**WHAT IS NEEDED**
Pick out each line of the records below that contains the string "info", and copy those lines.

(Source data)
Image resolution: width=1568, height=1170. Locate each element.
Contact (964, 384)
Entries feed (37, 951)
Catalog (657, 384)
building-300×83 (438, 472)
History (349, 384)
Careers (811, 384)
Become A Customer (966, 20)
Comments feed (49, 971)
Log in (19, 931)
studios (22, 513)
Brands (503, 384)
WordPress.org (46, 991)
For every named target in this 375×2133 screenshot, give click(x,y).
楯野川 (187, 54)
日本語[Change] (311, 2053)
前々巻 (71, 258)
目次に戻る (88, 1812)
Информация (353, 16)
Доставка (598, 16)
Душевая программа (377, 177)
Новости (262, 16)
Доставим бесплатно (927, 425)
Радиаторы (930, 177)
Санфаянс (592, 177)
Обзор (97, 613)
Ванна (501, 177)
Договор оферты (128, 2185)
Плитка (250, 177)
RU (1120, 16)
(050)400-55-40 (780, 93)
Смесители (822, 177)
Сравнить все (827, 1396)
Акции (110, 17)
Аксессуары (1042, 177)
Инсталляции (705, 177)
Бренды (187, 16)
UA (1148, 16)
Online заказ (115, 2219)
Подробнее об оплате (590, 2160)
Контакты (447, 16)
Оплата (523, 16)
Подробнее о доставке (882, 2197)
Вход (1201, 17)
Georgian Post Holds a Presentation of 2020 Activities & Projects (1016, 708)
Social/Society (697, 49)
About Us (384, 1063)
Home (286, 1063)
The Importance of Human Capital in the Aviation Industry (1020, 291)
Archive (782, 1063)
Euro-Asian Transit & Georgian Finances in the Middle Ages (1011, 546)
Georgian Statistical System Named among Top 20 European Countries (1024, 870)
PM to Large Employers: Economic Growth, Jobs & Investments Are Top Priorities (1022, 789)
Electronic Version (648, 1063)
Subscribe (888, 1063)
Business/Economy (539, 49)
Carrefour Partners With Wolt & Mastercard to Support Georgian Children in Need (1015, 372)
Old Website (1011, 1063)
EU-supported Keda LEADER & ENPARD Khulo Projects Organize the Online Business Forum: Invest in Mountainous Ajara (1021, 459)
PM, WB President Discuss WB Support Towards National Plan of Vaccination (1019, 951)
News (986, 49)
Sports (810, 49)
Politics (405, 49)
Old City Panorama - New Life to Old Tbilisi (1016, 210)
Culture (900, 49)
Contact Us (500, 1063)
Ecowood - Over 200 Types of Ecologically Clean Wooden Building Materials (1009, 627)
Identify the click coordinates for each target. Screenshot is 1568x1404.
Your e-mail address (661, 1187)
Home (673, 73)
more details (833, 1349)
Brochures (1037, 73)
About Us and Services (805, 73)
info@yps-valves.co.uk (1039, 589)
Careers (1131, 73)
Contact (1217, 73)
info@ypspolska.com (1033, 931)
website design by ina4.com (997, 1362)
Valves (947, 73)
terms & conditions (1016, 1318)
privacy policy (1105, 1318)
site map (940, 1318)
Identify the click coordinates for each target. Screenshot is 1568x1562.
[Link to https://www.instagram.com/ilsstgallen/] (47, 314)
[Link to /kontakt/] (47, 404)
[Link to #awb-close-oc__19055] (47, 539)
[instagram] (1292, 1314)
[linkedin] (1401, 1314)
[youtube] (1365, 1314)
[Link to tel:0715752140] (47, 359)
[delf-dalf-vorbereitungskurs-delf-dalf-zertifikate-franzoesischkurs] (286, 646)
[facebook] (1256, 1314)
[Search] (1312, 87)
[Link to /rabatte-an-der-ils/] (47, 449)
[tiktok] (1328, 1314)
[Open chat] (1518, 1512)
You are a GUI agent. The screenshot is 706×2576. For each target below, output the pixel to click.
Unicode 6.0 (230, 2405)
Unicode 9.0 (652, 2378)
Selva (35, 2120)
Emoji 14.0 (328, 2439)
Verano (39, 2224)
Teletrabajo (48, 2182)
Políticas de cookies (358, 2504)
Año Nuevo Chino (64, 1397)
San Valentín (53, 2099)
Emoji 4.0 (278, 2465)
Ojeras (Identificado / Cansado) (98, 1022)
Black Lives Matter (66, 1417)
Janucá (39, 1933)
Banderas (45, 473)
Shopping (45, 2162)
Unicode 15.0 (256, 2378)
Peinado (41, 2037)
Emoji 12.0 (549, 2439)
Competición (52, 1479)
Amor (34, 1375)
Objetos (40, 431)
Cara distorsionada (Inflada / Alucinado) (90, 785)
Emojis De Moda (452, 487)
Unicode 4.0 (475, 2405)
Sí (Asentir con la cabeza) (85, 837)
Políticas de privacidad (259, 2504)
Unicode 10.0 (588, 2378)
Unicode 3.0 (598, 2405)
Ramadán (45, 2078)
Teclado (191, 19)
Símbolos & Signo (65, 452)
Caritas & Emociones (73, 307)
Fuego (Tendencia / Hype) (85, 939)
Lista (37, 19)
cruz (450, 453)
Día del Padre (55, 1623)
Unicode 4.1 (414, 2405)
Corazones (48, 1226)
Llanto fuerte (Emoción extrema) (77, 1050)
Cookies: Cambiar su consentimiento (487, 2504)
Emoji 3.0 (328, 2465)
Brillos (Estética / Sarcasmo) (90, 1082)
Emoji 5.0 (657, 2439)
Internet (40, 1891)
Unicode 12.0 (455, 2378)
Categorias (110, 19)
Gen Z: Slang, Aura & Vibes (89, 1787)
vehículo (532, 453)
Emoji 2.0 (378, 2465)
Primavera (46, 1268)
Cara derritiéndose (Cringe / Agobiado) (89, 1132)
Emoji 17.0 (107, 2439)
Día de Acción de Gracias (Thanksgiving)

**OUTPUT BELOW**
info@yps-valves.co.uk (1039, 589)
info@ypspolska.com (1033, 931)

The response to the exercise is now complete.